前述したが、200通を超える批判やお叱り・クレームの手紙と葉書や電話があった。しかし、二人の先生が評価してくれたので心が癒された。二人だけと言った方が適切か。
一人は湯野正憲先生で当時全国高体連の剣道部長だったと思う。ある晩電話があった。また叱られるか、と思って電話に出たら、「よく書いてくれた。発想がいい」とまさかのお褒めの言葉だった。
「何故、女子剣道のことについて書こうと思ったのか?」という質問があったが、
「現時点で指導法がないし、女性の体格・体力・運動能力そして生理的男女差や心理的男女差等々のことを知らないで、クラブ活動を指導していると怪我や病気の原因になると思って7年間も女性のことを調べて書きました」と伝えた。湯野先生はこうおっしゃった。
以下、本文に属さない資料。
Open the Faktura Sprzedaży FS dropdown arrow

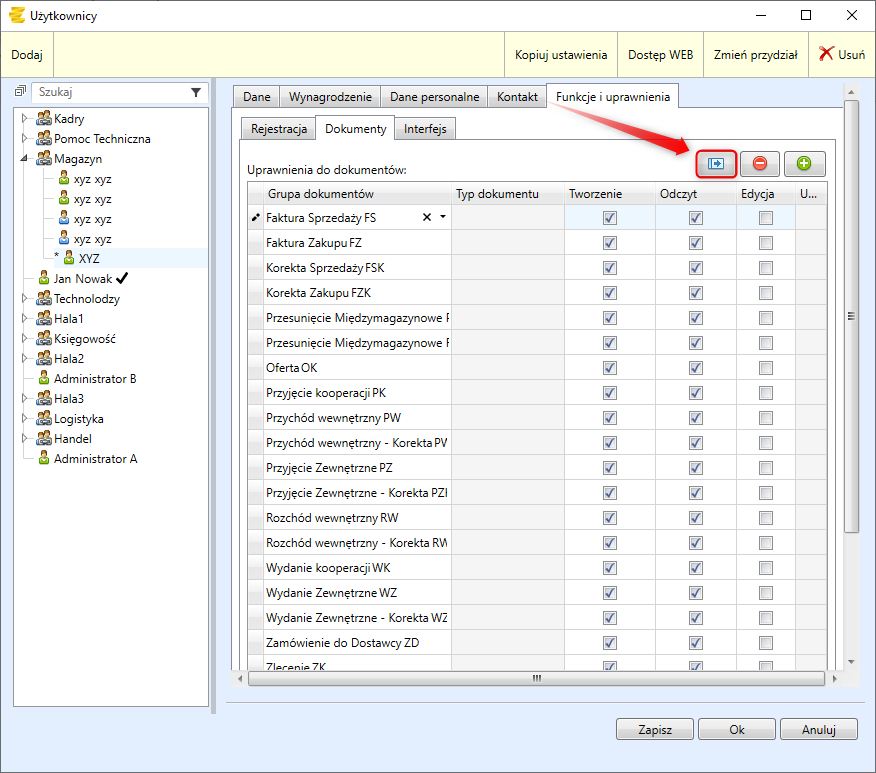coord(443,217)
「私も高校女子の剣道に付いて書こうと思っていたが、なかなか資料が見付からなかった。私は男だから男子はただ鍛えればいいと思っているが、女子はそれだけではないと思っていた。君が出版したからもうやらなくてよくなったよ」。
もう一人は父だった。自分の息子を批判するわけにはいかないだろうと思っていたが、父のアルバムには昭和27年(1952)の福島国体の撓競技で優勝した埼玉県代表の大和田穎子さん(浦和出身)との写真があった。80歳の時出版した自伝的剣道論『剣道八十年』で、「女子剣道について」と題し持論を記している。
「戦前は女子の剣道は殆んど見られず薙刀が主だった。(戦後)撓競技は痛くなく、ケガもないというので、女子でもやる人はいた。大和田穎子さんが、福島国体で埼玉県代表で出場し、撓競技女子の部で優勝された。ゲームになっておらず、オープンゲームでの優勝だった。剣道も三段位だった」。さらに、「女子剣道が盛んになることに賛否両論あると思うが、男子と違い(本質は同じだが)、女子の剣道は柔らかく本来の剣道に近い。力もスピードもあり、力まかせ、体力まかせの男子と比べ、力・体力・スピードが劣る女子剣道も、コツを覚えると素晴らしいものになる。ある程度の生理的ハンディキャップはあるが、発展させなくてはならない。勝負を度外視すると発展するし、指導方法にも工夫がほしいところである。
25歳位を過ぎたら体力は徐々に衰え始めるので、剣道によって体力を付けるだけではなく、高齢になっても出来る様に、健康保持を目的とし、勝負を手段とすることから方向転換したらどうだろうか」。そして、最後にこう付け加えている。「女子剣道について次男の小澤博が『剣道時代』に小論文を掲載しているから参考にされたい」と。まだ、新体育学講座『コーチ学女子剣道編』を出版していない時だ。親というものは子供が何をしているかよく見ているのだなと思ったものである。
父が書いている「高齢になっても出来る様に方向転換」する年齢は何歳くらいだろうか。私の経験では男は40歳である。では女性は? 父が言った「コツ」とは何だろうか?